:: Supplied entries ::
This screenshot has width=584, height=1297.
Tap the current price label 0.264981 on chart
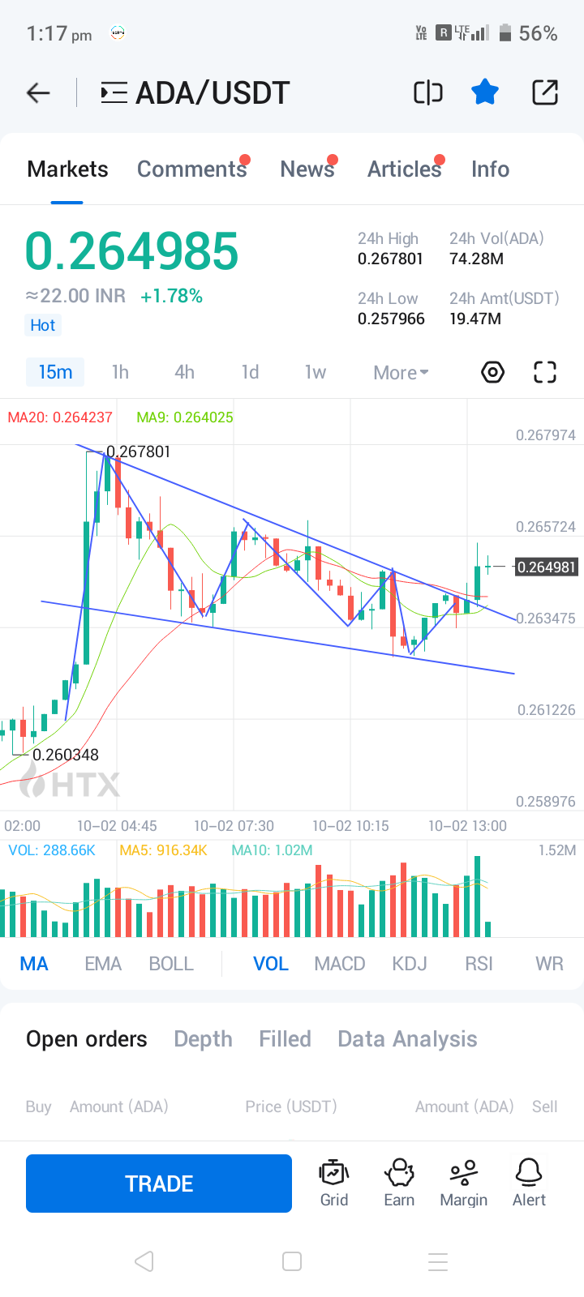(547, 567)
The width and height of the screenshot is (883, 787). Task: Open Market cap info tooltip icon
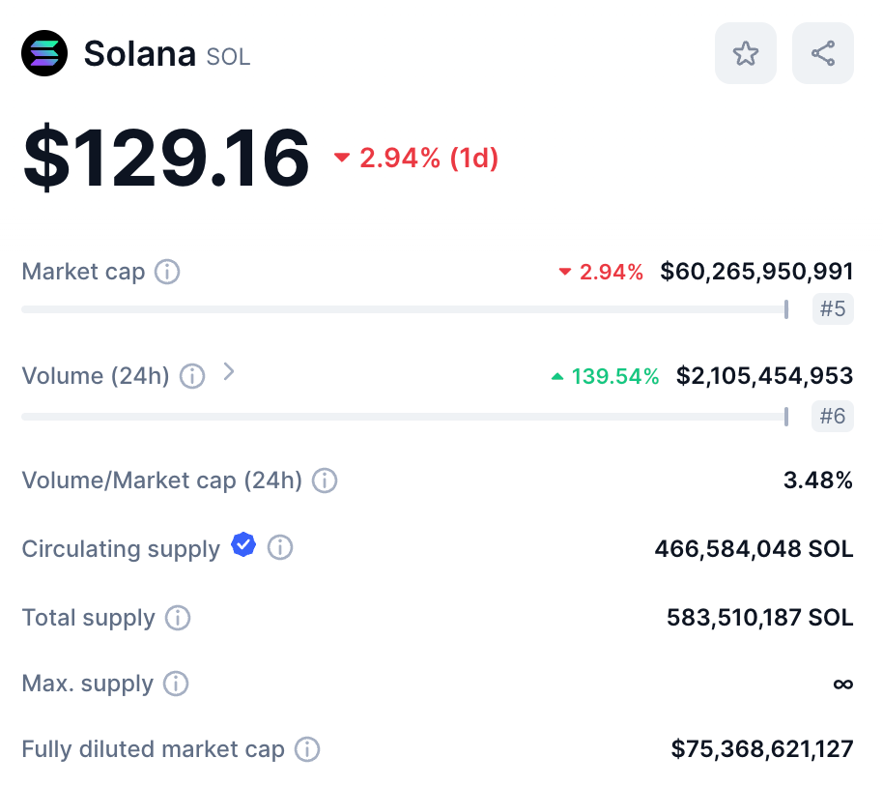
...
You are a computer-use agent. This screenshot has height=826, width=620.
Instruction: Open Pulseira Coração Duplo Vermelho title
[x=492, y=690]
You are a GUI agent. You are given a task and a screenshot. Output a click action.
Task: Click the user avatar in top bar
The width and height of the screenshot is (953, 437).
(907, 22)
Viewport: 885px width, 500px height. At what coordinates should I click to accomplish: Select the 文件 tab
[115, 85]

:: What the task requires ::
For this exercise, please set down exactly the lines of the listing above from the line with "Tap the current price label 0.264981 on chart" up to and including the line with "The width and height of the screenshot is (883, 787).", and no pictures.

:: Response for this exercise ::
Tap the current price label 0.264981 on chart
(547, 567)
The width and height of the screenshot is (883, 787). Task: Open Market cap info tooltip icon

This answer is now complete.